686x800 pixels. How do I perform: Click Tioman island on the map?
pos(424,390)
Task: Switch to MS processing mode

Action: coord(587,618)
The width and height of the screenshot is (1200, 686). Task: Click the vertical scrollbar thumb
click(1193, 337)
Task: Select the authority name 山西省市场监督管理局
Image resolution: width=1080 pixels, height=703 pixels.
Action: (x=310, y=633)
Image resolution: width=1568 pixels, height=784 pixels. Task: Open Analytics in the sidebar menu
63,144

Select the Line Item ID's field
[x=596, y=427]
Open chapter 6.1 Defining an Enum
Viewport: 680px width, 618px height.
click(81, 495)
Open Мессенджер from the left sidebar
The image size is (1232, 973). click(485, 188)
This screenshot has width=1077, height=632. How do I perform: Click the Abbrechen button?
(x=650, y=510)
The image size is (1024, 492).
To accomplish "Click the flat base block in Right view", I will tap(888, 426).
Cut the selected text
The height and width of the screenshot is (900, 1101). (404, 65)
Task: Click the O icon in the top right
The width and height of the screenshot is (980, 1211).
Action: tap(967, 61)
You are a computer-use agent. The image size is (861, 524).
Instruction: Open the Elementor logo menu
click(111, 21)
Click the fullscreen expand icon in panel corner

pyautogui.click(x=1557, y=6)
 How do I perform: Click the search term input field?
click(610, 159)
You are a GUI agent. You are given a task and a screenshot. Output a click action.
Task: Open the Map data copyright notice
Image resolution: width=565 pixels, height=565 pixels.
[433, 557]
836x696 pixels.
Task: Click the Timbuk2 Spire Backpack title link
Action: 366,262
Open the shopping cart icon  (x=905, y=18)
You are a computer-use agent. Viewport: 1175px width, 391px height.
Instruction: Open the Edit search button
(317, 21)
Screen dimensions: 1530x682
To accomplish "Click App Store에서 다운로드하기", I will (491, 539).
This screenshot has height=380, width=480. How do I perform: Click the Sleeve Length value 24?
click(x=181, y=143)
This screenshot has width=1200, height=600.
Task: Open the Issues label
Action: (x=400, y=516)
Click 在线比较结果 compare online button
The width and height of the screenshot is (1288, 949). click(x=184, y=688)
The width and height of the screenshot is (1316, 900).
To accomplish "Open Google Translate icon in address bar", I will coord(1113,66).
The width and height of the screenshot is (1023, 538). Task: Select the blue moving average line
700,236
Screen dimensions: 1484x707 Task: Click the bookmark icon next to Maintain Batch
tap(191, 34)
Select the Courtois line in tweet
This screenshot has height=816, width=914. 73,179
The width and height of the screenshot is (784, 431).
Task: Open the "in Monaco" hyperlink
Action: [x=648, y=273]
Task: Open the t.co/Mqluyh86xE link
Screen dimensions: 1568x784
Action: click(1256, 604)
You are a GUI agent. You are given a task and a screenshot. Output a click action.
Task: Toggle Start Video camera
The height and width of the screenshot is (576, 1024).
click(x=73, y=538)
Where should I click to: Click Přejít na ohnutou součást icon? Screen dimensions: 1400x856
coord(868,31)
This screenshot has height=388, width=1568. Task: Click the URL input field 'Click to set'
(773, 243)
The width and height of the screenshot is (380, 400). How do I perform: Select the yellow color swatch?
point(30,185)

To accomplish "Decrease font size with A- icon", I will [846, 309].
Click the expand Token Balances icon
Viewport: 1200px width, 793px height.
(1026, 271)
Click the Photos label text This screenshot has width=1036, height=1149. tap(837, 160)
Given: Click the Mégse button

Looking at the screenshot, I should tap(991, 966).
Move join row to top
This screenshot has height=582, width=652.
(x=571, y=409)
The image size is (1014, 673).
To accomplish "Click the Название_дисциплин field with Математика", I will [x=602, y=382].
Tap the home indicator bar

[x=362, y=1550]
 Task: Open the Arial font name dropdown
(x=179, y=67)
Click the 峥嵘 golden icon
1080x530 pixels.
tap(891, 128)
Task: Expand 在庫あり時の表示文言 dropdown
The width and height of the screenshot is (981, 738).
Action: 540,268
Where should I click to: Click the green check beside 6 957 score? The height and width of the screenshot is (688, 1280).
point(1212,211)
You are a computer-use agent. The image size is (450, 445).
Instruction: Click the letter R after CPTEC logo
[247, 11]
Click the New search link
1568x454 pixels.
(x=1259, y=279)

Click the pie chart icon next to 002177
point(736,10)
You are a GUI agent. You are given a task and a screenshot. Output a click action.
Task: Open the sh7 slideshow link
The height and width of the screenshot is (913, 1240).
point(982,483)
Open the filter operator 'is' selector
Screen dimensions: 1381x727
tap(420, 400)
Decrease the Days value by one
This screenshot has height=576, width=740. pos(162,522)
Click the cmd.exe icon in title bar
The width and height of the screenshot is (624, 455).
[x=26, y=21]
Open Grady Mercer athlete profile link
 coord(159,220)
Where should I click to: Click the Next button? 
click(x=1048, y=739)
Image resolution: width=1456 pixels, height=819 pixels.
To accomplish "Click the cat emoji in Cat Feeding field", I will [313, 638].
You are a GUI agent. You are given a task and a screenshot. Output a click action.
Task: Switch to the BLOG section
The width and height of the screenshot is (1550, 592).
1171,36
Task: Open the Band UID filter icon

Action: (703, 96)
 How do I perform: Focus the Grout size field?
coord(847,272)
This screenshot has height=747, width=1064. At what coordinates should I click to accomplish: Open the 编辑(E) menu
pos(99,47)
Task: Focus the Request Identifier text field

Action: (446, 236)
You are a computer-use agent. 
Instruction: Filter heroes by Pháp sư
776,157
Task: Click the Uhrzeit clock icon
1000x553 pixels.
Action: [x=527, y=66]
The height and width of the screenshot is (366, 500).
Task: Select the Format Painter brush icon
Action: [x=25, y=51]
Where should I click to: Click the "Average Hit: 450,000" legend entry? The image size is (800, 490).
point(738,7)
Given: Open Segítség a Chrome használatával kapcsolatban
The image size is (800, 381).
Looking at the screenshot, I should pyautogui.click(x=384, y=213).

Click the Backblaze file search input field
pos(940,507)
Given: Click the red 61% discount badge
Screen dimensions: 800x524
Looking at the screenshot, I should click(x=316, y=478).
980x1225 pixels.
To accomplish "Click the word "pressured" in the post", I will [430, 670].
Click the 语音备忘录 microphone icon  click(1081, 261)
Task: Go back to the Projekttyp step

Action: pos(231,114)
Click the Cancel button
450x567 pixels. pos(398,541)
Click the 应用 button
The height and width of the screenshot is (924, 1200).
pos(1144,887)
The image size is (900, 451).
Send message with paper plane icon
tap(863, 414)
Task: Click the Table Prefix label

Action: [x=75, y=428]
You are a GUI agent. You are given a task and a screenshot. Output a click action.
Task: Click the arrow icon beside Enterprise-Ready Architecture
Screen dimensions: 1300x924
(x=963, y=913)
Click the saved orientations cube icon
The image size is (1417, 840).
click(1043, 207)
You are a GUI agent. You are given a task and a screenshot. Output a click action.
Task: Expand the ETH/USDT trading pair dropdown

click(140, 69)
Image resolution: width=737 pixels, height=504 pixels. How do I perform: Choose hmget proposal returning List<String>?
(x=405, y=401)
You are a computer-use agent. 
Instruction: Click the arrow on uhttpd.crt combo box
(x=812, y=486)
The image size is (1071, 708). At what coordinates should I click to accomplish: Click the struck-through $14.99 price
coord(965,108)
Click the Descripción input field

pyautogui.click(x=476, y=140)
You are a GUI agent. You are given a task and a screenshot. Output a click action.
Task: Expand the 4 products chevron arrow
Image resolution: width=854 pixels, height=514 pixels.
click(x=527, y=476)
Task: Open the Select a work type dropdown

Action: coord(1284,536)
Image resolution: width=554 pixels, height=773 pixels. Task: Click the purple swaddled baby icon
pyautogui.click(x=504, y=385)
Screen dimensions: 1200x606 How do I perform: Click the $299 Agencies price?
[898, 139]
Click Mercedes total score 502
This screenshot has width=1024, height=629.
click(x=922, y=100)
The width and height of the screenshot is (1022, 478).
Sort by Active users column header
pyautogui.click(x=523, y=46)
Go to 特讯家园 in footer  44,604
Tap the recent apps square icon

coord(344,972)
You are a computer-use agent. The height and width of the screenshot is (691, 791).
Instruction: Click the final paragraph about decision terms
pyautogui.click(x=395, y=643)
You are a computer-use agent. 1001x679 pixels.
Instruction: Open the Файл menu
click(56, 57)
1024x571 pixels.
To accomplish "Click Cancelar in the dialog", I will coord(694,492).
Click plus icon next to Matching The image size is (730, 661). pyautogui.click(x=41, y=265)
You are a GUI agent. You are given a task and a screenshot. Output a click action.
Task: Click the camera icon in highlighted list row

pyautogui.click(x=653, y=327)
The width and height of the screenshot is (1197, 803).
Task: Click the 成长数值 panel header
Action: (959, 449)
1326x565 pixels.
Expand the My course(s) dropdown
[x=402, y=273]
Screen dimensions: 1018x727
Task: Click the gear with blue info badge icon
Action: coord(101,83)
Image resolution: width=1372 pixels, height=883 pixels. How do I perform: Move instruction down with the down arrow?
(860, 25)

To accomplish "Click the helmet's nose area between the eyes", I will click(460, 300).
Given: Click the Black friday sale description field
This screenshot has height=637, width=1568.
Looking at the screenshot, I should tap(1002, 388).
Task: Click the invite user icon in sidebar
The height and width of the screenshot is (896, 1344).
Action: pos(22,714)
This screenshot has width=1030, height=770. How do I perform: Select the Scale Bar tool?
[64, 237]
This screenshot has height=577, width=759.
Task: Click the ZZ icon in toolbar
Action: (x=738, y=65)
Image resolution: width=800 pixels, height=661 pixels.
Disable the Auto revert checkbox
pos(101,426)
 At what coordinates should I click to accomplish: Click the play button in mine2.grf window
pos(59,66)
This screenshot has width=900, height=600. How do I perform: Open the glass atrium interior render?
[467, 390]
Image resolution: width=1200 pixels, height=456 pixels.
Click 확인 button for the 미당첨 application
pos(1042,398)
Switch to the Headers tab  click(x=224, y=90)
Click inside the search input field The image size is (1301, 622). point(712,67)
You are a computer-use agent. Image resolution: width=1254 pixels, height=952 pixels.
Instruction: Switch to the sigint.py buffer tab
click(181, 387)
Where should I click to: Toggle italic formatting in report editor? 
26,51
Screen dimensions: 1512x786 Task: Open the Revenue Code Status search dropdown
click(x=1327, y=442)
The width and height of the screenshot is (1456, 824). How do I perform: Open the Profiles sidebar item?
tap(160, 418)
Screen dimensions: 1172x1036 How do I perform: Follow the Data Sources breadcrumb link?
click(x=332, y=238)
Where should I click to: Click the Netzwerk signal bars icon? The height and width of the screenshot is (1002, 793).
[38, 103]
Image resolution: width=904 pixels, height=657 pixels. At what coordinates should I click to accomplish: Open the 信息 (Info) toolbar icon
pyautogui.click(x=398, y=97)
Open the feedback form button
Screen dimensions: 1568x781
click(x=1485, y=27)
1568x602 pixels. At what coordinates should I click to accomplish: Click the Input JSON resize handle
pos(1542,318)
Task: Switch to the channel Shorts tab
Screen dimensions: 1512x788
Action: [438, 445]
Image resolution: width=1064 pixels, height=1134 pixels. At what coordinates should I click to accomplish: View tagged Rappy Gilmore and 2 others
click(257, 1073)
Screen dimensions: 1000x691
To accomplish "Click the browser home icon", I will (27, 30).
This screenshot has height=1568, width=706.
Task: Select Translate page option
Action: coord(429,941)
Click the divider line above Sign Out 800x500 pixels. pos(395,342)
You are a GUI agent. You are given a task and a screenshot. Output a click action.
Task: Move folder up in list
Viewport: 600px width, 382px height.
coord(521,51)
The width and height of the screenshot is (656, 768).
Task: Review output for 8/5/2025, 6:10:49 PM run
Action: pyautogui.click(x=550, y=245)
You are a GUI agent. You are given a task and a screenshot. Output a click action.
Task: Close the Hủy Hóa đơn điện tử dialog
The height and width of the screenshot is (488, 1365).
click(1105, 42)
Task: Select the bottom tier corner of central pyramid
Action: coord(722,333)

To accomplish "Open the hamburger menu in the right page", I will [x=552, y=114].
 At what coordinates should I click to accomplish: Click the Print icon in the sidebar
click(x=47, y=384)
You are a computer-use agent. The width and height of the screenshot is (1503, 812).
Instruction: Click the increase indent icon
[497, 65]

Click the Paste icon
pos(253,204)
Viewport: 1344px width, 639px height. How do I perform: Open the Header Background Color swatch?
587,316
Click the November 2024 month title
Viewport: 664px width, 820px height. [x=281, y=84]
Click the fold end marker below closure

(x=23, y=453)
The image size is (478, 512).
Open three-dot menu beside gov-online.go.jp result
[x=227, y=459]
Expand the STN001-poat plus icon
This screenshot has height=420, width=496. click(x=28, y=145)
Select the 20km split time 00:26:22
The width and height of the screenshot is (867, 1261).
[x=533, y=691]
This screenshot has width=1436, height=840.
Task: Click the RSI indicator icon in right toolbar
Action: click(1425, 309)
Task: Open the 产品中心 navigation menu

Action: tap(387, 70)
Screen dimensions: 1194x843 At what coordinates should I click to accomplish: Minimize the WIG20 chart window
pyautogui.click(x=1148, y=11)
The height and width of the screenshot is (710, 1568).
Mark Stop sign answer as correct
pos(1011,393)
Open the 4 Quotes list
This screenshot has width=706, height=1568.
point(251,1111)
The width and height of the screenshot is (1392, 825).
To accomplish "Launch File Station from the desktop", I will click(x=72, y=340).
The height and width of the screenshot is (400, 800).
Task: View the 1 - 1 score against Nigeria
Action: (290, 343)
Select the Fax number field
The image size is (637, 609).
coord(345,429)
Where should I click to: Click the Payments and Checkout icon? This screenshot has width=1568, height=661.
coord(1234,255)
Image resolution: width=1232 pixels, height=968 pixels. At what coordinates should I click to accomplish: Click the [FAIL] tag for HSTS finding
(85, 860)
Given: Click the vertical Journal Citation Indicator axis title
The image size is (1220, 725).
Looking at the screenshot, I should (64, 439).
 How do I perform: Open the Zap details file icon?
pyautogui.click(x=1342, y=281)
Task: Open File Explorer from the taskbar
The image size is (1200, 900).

THE TASK
Your answer should be exactly the lines of the data above, from the first through the line containing "Screen dimensions: 1530x682".

EXERCISE RESPONSE
686x800 pixels. How do I perform: Click Tioman island on the map?
pos(424,390)
Task: Switch to MS processing mode

Action: coord(587,618)
The width and height of the screenshot is (1200, 686). Task: Click the vertical scrollbar thumb
click(1193, 337)
Task: Select the authority name 山西省市场监督管理局
Image resolution: width=1080 pixels, height=703 pixels.
Action: (x=310, y=633)
Image resolution: width=1568 pixels, height=784 pixels. Task: Open Analytics in the sidebar menu
63,144

Select the Line Item ID's field
[x=596, y=427]
Open chapter 6.1 Defining an Enum
Viewport: 680px width, 618px height.
click(81, 495)
Open Мессенджер from the left sidebar
The image size is (1232, 973). click(485, 188)
This screenshot has width=1077, height=632. How do I perform: Click the Abbrechen button?
(x=650, y=510)
The image size is (1024, 492).
To accomplish "Click the flat base block in Right view", I will tap(888, 426).
Cut the selected text
The height and width of the screenshot is (900, 1101). (404, 65)
Task: Click the O icon in the top right
The width and height of the screenshot is (980, 1211).
Action: tap(967, 61)
You are a computer-use agent. The image size is (861, 524).
Instruction: Open the Elementor logo menu
click(111, 21)
Click the fullscreen expand icon in panel corner

pyautogui.click(x=1557, y=6)
 How do I perform: Click the search term input field?
click(610, 159)
You are a GUI agent. You are given a task and a screenshot. Output a click action.
Task: Open the Map data copyright notice
Image resolution: width=565 pixels, height=565 pixels.
[433, 557]
836x696 pixels.
Task: Click the Timbuk2 Spire Backpack title link
Action: 366,262
Open the shopping cart icon  (x=905, y=18)
You are a computer-use agent. Viewport: 1175px width, 391px height.
Instruction: Open the Edit search button
(317, 21)
Screen dimensions: 1530x682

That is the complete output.